A looming health crisis that has the potential to affect millions of people around the world is the focus of an ongoing University of Queensland research project.
Associate Professor Jack Ng has been studying the impact and scale of chronic arsenic poisoning around the world, particularly through the use of contaminated ground water.
His work was recently highlighted in the respected science magazine New Scientist.
Dr Ng, from UQ’s Faculty of Health Sciences, is the program manager of metals and metalloids research at EnTox (formerly the National Research Centre for Environmental Toxicology).
He found 50 million people are potentially at risk from this sort of poisoning in countries such as Bangladesh and India where the use of tube wells for drinking water is highly prevalent.
“The extent of arsenic contamination means tens of millions of people are affected,” he said.
“And the burden that is going to place on the health care system is going to be huge in the coming years.”
While arsenic is a naturally occurring substance the problem stems from the increasing use of groundwater as a water source instead of surface water, which in developing nations can be unfit for drinking.

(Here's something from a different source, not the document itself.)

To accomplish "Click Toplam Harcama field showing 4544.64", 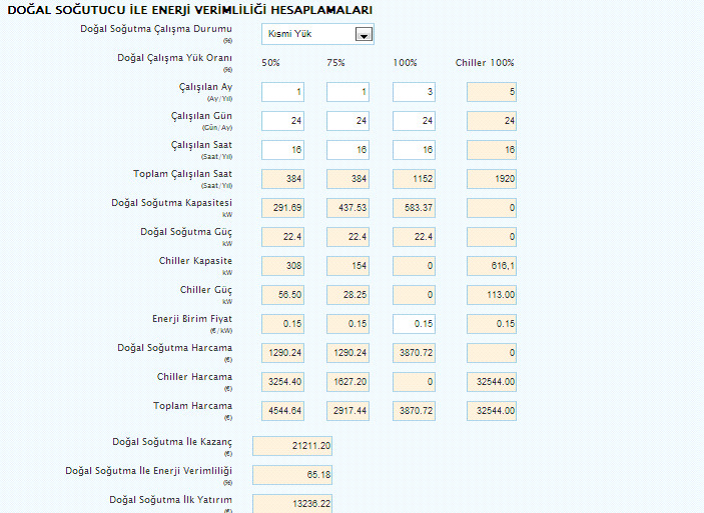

By drinking the contaminated water, people put themselves at risk of developing skin lesions such as hyper- and hypo-pigmentation, and hyper-keratosis, cardiovascular disease, diabetes, cancers of the skin, lung and bladder.

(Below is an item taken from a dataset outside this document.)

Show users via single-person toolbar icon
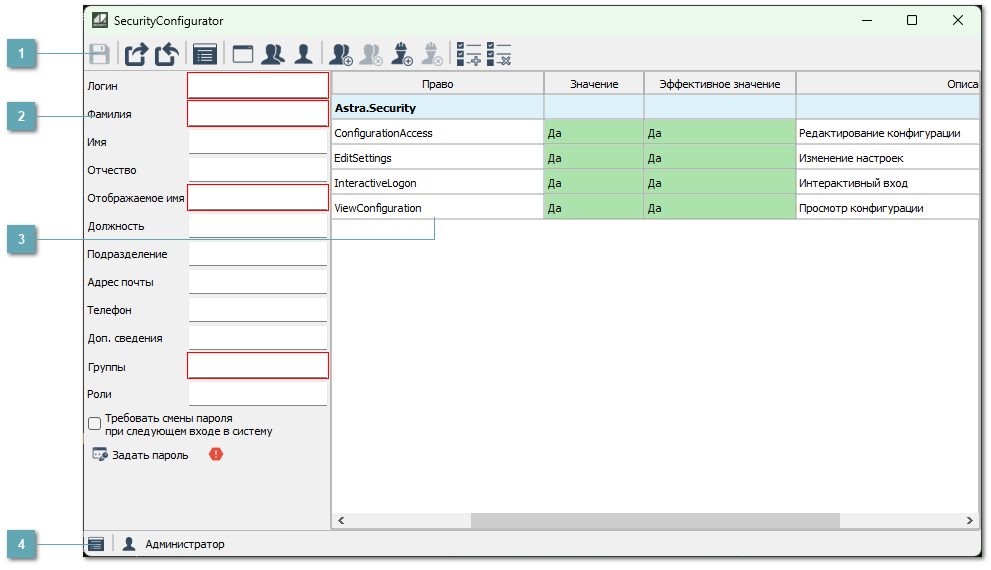The height and width of the screenshot is (570, 991). (303, 54)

“There are millions of wells out there with new ones being dug every day and testing them all for contamination is virtually impossible,” he said.
But Dr Ng said the most worrying part of his research, which was published in Chemosphere (Vol 52, 2003, 1353-1359), was the extent of the contamination.

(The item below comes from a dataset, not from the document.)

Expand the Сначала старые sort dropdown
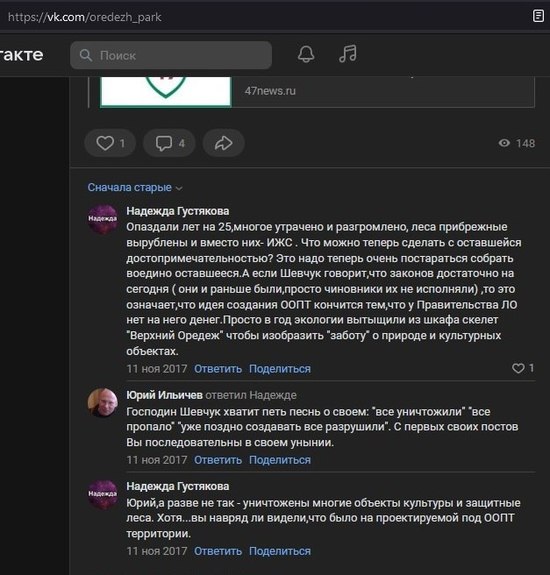This screenshot has width=550, height=575. coord(135,187)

“The latest results are showing countries like China, Vietnam, Nepal and even the United States are at serious risk,” he said.
“Even Australia has contaminated water but the difference is we have the technology to treat the water.
“Part of the problem in places like Bangladesh is finding a low tech water treatment that is workable at a village level.
“And then there are the problems where people will say the water that is clean and treated doesn’t taste the same as the water they are used to drinking and will continue to go to a contaminated well.”
Despite the scale of the problem, Dr Ng said the problem was fixable but it would be a challenging prospect.